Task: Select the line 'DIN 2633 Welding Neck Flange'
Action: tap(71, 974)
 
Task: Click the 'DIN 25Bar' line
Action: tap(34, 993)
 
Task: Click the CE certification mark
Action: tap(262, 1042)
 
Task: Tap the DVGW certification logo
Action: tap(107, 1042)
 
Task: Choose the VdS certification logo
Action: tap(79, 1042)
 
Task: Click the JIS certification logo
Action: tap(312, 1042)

...

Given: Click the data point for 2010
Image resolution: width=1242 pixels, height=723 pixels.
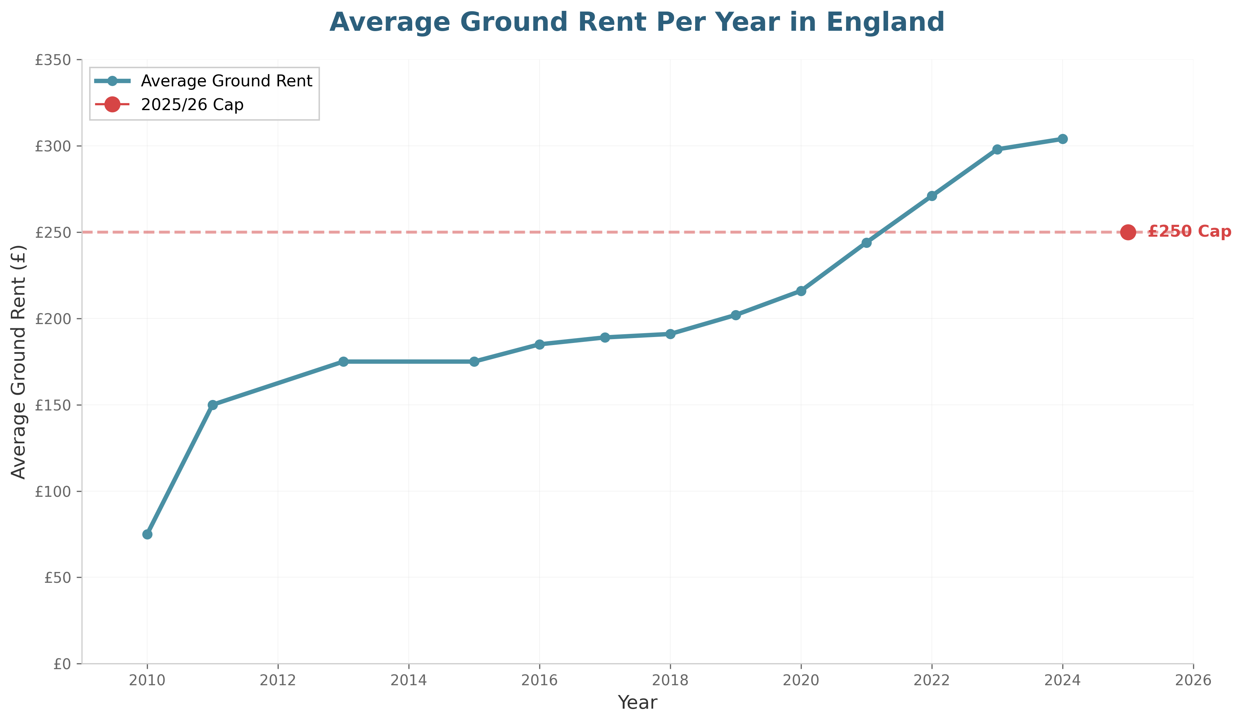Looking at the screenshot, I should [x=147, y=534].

**Short problem**: Put the lines into a Markdown table with the columns Row and Line text, starting with the line that contains "Task: Select the" and going on through the line that contains "Action: tap(312, 1042)". Number each row and leave out the blank lines.

**Solution for this task**:
| Row | Line text |
|---|---|
| 1 | Task: Select the line 'DIN 2633 Welding Neck Flange' |
| 2 | Action: tap(71, 974) |
| 3 | Task: Click the 'DIN 25Bar' line |
| 4 | Action: tap(34, 993) |
| 5 | Task: Click the CE certification mark |
| 6 | Action: tap(262, 1042) |
| 7 | Task: Tap the DVGW certification logo |
| 8 | Action: tap(107, 1042) |
| 9 | Task: Choose the VdS certification logo |
| 10 | Action: tap(79, 1042) |
| 11 | Task: Click the JIS certification logo |
| 12 | Action: tap(312, 1042) |